The RNG pathway — waste to gas to engine to grid — closes the loop: municipal solid waste that once filled landfills now keeps the lights on
Current Projects: U.S. Virgin Islands

Upcycling Caribbean is actively developing IWUP facilities for the U.S. Virgin Islands, where the Bovoni landfill on St. Thomas and the Anguilla landfill on St. Croix are at or beyond capacity. Our facilities will process 100+ tons per day of MSW while generating baseload electricity for the local grid and producing graphene-grade carbon materials as a high-value byproduct.
Outputs From Every Ton of Waste

Each IWUP facility produces: clean syngas for power generation, vitrified slag for road base and construction aggregate, recovered metals for recycling, and carbon nanomaterials for ANMM’s advanced materials pipeline. Nothing goes to landfill. Every input becomes a product.
Sargassum Recovery & Processing

The Caribbean faces record-breaking sargassum inundation — millions of tons of seaweed washing ashore annually, smothering beaches, releasing toxic hydrogen sulfide gas, and overwhelming landfills that are already at capacity. Most islands treat it as waste. ANMM treats it as feedstock.
Upcycling Caribbean converts abandoned coastal warehouse facilities into sargassum processing hubs. Collected seaweed is washed to remove sand, salt, and heavy metals (including arsenic concentrations that can exceed 125 ppm in raw biomass), then dried and stored for year-round availability — solving the seasonal supply problem that has stalled other sargassum ventures.
From storage, dried sargassum is routed to whichever IWUP process extracts the most value:
Biodigestion — Co-digested with municipal organic waste to produce biogas and nutrient-rich digestate fertilizer. Co-digestion with MSW dramatically improves methane yield compared to sargassum alone, while the seaweed’s mineral content enriches the fertilizer output.
Pyrolysis — Thermal decomposition at 400–900°C in the absence of oxygen converts dried sargassum into biochar, bio-oil, and syngas.
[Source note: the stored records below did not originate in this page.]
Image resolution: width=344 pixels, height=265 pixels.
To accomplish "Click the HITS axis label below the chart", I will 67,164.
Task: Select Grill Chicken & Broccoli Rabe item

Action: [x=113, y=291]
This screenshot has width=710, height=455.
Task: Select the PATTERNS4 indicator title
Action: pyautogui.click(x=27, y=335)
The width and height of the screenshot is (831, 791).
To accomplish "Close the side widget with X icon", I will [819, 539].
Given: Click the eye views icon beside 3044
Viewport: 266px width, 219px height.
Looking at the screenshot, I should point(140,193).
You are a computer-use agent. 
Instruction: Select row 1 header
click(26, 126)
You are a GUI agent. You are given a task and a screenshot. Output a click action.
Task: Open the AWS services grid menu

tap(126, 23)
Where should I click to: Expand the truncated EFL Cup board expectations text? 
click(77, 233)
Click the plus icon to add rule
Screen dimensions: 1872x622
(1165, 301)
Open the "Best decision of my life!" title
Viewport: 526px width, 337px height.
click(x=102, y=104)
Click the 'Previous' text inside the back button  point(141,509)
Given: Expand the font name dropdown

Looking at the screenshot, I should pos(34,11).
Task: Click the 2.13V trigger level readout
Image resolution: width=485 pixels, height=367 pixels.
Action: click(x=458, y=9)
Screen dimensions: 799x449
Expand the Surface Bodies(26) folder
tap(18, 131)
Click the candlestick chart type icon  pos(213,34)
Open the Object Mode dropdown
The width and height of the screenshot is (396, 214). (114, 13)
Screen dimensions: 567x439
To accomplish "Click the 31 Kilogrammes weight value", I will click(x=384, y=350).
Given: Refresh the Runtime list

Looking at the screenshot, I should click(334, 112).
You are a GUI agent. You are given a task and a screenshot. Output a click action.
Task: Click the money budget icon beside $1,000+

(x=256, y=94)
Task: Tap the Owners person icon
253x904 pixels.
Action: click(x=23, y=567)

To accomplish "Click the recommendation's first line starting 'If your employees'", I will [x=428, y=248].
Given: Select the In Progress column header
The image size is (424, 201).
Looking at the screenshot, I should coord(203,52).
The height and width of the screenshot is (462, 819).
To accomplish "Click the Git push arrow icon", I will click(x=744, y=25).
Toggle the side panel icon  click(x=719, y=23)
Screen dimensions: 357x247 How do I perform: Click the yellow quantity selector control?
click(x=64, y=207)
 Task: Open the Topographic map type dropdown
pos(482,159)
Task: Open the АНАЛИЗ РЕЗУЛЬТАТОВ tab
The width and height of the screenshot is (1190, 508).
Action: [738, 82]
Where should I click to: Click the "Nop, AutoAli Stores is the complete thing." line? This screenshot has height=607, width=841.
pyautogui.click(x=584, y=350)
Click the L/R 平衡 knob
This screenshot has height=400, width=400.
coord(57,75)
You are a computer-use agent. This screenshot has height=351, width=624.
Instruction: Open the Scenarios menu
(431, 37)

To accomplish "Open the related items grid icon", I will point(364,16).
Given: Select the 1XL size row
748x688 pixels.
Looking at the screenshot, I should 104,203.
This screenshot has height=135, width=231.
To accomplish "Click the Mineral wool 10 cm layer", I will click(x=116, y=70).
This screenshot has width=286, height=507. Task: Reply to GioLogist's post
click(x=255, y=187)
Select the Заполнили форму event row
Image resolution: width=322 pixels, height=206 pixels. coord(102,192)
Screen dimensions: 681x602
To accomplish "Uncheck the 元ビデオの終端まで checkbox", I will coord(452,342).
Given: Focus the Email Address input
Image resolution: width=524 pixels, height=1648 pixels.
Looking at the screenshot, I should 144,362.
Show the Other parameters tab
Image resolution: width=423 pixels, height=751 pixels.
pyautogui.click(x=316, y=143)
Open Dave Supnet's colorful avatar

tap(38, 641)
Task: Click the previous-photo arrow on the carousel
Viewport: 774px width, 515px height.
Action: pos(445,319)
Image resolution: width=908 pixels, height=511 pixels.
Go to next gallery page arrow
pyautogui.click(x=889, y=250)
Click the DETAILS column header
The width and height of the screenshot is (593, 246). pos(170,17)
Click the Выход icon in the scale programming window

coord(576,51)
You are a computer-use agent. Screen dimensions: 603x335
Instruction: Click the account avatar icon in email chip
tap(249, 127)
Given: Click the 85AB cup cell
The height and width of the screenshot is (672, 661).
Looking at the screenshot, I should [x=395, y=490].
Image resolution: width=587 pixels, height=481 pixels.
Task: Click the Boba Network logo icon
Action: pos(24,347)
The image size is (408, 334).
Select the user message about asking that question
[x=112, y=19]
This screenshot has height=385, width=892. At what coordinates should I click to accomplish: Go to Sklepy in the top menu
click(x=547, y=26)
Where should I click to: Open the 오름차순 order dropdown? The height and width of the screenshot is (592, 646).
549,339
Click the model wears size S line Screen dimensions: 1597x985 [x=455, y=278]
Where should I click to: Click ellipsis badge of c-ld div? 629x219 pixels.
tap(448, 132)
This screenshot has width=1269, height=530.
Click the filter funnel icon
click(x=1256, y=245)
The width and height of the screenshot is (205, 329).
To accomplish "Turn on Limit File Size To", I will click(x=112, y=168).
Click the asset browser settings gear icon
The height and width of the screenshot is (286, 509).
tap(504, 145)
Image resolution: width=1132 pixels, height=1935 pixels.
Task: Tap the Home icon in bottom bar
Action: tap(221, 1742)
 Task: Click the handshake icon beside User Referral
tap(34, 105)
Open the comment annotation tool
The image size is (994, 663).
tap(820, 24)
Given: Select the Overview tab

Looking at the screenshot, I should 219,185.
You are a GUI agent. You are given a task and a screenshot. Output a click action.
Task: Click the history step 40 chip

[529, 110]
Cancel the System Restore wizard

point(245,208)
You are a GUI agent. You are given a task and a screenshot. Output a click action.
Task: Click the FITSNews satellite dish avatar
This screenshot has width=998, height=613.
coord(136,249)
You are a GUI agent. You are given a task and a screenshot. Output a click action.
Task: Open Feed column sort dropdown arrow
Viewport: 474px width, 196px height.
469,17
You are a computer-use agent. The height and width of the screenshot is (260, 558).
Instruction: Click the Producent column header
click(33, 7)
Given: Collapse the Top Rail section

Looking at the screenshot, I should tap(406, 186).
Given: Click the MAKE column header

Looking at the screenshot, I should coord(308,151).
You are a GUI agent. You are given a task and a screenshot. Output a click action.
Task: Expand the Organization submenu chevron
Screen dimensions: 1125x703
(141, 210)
The biochar serves as a soil amendment or activated carbon product.
Gasification — Processed through the JFE shaft-type gasifier alongside other dry waste streams, producing clean syngas for power generation and vitrified slag for construction aggregate.
Compost — Using Green Mountain Technologies’ commercial composting systems, washed sargassum is blended with local green waste and processed into agricultural-grade soil amendment for Caribbean farms — turning a coastal nuisance into food security infrastructure.
The warehouse model is designed to replicate across every affected Caribbean island: low capital cost, immediate job creation, and a processing pipeline that converts an environmental crisis into energy, materials, and agricultural products.